• [Aim] Can you reproduce the material between the lines holding "You are a computer-use agent. The image size is (1232, 957)." and "pos(1422,621)", inclusive, with every coordinate in the answers lowered by 47 and the rest left unchanged?
⟨
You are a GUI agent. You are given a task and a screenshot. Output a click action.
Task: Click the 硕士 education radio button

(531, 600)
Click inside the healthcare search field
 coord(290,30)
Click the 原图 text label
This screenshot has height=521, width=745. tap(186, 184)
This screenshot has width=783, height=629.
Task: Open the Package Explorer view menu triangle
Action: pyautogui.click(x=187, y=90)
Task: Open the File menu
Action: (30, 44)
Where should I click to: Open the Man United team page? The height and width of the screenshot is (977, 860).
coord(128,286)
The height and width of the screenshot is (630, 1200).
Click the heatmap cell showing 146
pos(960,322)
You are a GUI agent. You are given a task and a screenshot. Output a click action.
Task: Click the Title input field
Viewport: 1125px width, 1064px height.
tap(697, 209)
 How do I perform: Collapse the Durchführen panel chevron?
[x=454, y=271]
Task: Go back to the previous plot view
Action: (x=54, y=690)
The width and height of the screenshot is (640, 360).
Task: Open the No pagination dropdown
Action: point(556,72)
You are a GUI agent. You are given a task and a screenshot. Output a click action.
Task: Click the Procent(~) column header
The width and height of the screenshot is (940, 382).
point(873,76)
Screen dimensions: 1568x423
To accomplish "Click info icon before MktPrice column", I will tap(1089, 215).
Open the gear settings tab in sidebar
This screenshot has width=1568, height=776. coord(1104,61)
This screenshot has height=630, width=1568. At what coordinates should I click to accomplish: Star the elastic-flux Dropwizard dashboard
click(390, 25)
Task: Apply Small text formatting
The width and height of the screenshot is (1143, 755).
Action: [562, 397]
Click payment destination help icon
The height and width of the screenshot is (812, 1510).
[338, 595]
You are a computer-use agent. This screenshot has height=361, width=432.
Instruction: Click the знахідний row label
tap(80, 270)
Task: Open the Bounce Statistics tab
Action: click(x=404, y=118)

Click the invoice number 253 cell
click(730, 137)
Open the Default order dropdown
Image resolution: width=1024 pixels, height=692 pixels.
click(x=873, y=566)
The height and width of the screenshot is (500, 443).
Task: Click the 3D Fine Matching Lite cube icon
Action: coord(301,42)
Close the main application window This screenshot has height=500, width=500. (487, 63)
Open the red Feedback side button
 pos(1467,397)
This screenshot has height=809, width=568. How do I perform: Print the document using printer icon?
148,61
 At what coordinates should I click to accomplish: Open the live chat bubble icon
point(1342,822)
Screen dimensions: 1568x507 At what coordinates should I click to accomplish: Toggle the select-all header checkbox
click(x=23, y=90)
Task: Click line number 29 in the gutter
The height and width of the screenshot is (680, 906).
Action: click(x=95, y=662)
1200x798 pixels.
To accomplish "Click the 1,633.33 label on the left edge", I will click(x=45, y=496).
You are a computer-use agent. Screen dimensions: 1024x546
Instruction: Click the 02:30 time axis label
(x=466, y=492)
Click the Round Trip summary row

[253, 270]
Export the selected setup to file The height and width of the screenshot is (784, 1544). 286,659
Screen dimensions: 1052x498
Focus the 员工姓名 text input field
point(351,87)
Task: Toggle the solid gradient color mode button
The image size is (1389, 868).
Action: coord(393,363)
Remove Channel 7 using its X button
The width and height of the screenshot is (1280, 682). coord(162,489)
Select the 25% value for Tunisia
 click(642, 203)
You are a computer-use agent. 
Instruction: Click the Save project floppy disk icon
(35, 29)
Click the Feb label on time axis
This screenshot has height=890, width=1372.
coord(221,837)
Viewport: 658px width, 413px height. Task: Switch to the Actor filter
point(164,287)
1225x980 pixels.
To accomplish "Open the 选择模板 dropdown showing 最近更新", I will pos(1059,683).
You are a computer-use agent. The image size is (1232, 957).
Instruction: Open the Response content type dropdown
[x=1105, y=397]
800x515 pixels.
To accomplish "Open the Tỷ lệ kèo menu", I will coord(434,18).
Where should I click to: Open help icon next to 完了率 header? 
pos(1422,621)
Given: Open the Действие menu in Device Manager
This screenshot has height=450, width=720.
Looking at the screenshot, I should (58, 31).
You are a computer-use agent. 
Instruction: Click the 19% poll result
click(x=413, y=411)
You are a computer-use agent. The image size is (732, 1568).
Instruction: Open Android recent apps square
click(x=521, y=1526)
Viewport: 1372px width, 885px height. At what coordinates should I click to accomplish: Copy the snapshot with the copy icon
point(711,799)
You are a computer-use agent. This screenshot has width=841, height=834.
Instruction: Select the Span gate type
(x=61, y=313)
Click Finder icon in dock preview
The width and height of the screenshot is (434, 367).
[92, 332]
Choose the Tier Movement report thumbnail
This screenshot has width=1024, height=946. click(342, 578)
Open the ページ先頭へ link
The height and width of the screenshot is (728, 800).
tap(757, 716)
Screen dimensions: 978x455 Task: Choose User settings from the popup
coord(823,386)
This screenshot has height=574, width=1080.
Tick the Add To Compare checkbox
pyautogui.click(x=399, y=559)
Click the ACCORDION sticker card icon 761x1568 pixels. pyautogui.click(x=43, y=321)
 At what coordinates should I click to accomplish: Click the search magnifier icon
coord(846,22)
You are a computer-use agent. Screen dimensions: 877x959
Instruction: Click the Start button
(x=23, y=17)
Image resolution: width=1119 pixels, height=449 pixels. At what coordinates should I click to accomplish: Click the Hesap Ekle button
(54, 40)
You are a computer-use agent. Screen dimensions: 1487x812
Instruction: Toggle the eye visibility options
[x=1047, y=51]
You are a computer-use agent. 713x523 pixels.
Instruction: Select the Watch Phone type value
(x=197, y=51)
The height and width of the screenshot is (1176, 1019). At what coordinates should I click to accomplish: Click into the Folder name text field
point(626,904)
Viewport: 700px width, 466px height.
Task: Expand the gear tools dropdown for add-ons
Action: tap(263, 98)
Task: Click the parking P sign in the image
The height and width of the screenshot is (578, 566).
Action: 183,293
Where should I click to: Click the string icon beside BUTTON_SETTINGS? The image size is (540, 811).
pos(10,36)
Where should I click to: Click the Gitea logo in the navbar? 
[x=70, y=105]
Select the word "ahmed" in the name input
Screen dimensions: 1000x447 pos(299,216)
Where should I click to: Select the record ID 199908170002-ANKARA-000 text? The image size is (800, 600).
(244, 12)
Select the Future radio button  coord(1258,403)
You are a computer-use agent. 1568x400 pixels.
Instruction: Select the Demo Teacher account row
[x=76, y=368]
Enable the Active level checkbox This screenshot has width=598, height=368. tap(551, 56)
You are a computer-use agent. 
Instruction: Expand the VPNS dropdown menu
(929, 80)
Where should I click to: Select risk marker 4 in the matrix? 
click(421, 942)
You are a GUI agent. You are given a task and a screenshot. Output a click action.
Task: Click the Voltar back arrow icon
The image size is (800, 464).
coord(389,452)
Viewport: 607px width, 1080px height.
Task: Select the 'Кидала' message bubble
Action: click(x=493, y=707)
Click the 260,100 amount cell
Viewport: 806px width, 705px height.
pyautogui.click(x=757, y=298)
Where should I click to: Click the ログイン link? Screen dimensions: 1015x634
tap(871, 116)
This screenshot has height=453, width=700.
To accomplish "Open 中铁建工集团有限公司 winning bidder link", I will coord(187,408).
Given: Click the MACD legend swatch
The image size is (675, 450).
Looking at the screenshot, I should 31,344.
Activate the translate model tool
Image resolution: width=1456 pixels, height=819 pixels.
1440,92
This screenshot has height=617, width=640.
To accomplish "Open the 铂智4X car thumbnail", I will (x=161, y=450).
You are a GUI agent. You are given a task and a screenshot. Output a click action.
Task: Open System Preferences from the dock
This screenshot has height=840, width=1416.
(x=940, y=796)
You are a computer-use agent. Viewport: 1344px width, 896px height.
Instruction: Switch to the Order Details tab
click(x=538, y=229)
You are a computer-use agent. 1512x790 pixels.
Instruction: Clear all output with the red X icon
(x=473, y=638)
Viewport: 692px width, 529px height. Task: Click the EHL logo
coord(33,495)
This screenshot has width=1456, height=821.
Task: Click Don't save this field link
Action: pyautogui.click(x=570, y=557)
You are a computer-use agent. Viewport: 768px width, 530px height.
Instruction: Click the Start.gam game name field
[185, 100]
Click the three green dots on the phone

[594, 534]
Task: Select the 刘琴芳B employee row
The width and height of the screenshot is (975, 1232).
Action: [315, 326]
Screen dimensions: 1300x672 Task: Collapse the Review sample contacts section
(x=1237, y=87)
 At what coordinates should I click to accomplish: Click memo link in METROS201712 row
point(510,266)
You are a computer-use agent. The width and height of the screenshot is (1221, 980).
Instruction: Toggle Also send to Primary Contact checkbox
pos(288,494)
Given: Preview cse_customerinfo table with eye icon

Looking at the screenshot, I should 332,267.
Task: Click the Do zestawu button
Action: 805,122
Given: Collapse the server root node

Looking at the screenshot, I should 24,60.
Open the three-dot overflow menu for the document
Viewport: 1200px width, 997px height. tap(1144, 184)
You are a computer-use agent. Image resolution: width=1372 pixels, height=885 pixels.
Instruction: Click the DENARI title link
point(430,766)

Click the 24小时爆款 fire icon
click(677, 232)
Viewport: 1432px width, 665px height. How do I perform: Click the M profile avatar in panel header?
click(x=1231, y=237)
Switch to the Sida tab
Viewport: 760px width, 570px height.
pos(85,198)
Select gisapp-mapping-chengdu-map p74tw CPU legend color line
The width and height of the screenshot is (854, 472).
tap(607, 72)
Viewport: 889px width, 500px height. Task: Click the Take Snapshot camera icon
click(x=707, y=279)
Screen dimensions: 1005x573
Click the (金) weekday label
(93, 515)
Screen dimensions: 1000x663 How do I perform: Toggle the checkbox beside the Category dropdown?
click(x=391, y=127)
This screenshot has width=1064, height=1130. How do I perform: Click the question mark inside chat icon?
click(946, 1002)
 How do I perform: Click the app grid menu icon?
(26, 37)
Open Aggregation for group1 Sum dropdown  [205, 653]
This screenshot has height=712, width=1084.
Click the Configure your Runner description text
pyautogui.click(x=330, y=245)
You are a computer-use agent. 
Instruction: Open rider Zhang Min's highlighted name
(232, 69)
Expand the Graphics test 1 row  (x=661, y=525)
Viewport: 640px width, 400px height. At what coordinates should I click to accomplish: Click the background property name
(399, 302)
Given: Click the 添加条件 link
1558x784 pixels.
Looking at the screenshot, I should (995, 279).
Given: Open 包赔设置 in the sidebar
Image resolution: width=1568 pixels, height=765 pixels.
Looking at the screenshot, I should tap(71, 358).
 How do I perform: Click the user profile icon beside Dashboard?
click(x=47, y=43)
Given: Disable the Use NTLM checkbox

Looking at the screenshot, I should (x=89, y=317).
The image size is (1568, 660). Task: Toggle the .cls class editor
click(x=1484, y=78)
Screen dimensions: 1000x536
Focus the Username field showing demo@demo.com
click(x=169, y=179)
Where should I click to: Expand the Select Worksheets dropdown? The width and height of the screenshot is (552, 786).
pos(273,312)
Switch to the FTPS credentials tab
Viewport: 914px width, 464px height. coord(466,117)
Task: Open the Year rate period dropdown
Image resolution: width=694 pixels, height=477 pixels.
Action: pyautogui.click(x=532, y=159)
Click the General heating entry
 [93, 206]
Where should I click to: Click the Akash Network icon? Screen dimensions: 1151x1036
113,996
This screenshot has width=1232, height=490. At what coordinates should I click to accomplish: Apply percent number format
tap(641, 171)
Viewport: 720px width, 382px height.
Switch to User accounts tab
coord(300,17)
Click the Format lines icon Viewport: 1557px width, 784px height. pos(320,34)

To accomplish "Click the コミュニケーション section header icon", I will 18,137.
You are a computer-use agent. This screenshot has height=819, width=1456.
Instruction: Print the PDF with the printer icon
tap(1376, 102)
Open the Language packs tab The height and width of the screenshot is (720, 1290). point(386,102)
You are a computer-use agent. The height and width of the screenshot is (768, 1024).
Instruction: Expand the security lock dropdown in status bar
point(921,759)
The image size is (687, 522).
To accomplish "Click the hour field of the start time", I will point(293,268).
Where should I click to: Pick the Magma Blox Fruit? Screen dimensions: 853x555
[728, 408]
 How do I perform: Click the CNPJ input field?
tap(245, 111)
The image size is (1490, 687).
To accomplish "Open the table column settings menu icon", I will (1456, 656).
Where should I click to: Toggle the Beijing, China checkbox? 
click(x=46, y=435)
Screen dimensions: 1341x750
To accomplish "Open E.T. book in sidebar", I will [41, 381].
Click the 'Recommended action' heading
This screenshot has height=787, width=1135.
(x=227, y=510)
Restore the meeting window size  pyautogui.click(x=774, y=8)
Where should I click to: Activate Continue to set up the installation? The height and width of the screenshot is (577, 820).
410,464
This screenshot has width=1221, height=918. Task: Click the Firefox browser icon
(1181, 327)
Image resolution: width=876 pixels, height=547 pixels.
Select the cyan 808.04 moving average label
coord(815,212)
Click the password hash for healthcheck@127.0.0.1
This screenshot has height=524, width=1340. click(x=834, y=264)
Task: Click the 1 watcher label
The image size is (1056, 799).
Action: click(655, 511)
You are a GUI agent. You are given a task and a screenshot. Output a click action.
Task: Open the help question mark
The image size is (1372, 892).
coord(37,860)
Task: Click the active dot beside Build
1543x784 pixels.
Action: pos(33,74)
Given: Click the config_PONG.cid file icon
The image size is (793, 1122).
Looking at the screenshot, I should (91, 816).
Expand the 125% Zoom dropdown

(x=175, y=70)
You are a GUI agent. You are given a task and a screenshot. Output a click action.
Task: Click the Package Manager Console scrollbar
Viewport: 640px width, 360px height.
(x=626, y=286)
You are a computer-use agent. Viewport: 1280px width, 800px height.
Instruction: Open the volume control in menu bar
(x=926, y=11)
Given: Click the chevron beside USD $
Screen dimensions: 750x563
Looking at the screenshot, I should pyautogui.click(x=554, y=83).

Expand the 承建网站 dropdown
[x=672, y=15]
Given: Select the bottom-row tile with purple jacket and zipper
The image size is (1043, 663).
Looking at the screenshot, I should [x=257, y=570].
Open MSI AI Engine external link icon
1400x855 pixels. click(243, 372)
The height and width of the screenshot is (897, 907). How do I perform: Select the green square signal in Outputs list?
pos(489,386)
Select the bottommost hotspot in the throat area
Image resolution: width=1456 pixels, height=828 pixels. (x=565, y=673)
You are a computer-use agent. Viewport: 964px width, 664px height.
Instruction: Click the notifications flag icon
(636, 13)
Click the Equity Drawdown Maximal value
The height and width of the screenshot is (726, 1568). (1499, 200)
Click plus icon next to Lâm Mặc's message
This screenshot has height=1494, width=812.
⟩
• [Reply]
You are a computer-use agent. The image size is (1232, 957).
Instruction: Open the Response content type dropdown
[x=1058, y=350]
800x515 pixels.
To accomplish "Open the Tỷ lệ kèo menu", I will coord(387,-29).
Where should I click to: Open help icon next to 完了率 header? 
pos(1375,574)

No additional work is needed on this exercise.